Tap Configuration

Adding a new tap to your project is as simple as adding a new key to the taps section of the alto.toml file. The key is a user defined name for the tap and the value is a dictionary of configuration options for that tap.

Example Tap Configuration

Here is an example of 1 tap configuration, as you can see it can be quite concise:

TOML
YAML
JSON

alto.toml
[default.taps.tap-postgres]
pip_url = "pipelinewise-tap-postgres"
load_path = "raw_pg"
capabilities = ["state", "catalog"]
# These can all be in the .env file or in the environment
config.host = "@format {env[PG_HOST]}"
config.port = "@format {env[PG_PORT]}"
config.user = "@format {env[PG_USER]}"
config.password = "@format {env[PG_PASSWORD]}"
config.dbname = "prod"

alto.yaml
default:
  taps:
    tap-postgres:
      pip_url: pipelinewise-tap-postgres
      load_path: raw_pg
      capabilities:
        - state
        - catalog
      config:
        # These can all be in the .env file or in the environment
        host: "@format {env[PG_HOST]}"
        port: "@format {env[PG_PORT]}"
        user: "@format {env[PG_USER]}"
        password: "@format {env[PG_PASSWORD]}"
        dbname: prod

alto.json
{
  "default": {
    "taps": {
      "tap-postgres": {
        "pip_url": "pipelinewise-tap-postgres",
        "load_path": "raw_pg",
        "capabilities": [
          "state",
          "catalog"
        ],
        "config": {
          "host": "@format {env[PG_HOST]}",
          "port": "@format {env[PG_PORT]}",
          "user": "@format {env[PG_USER]}",
          "password": "@format {env[PG_PASSWORD]}",
          "dbname": "prod"
        }
      }
    }
  }
}

Below, we will go over each of the configuration options for a tap.

Settings

`pip_url`

The pip_url is the pip installable URL of the tap.

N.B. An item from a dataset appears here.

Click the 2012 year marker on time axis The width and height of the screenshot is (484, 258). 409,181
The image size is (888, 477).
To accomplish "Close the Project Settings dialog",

This is the same URL that you would use to install the tap via pip install. This is the only required field for a tap configuration.

Tip

Remember pip installable URLs can be a local path to a directory, tarball, zip file, or a git repo. Anything that can be used by pip can be used by alto.

`load_path`

The load_path of a tap overrides the project-level load path during configuration rendering. This means that targets can uniformly access the context-specific load_path by using the this.load_path variable. It would specifically look like this:

TOML
YAML
JSON

alto.toml
[default.targets.target-snowflake]
config.schema = "@format {this.load_path}"

alto.yaml
default:
  targets:
    target-snowflake:
      config:
        schema: "@format {this.load_path}"

alto.json
{
  "default": {
    "targets": {
      "target-snowflake": {
        "config": {
          "schema": "@format {this.load_path}"
        }
      }
    }
  }
}

This is useful since targets almost always need to have some context of the tap that is feeding them data in order to write the data to the correct location. This makes it as convenient as possible. If you don't specify a load_path for a tap, the project-level load_path will be used.

`capabilities`

The capabilities of a tap are a list of capabilities that the tap has. These flags determine how alto should interface with the tap. The available capabilities are:

state - The tap supports state management
catalog - The tap supports catalog management
properties - The tap supports (legacy) property management
about - The tap supports the about command
test - The tap supports the test command

`state`

The state capability indicates that the tap supports state management. This means that the tap can be used to extract data incrementally. If not specified, the --state flag will not be passed by alto.

`catalog` or `properties`

These 2 capabilities are very similar. They both indicate that the tap supports catalog management. The difference is that catalog is the preferred capability and properties is a legacy capability. I recommend going with catalog if you are unsure.

`about` and `test`

These capabilities enable the about and test commands for the tap. These commands are useful for debugging and testing the tap. They are not required for the tap to work and are only implemented by Meltano SDK taps.

Pro-Tip

The 2 most common capabilities you will specify are state + catalog. These are not set by default as we prefer explicitness here.

`config`

This is the configuration for the tap. This is exactly what you would put in the config.json if running the tap manually. The only difference is that you can use the @format directive to reference environment variables and other config values via this. This is useful for sensitive information like passwords and API keys. Both the Meltano Hub and most GitHub repos will tell you exactly what to put here.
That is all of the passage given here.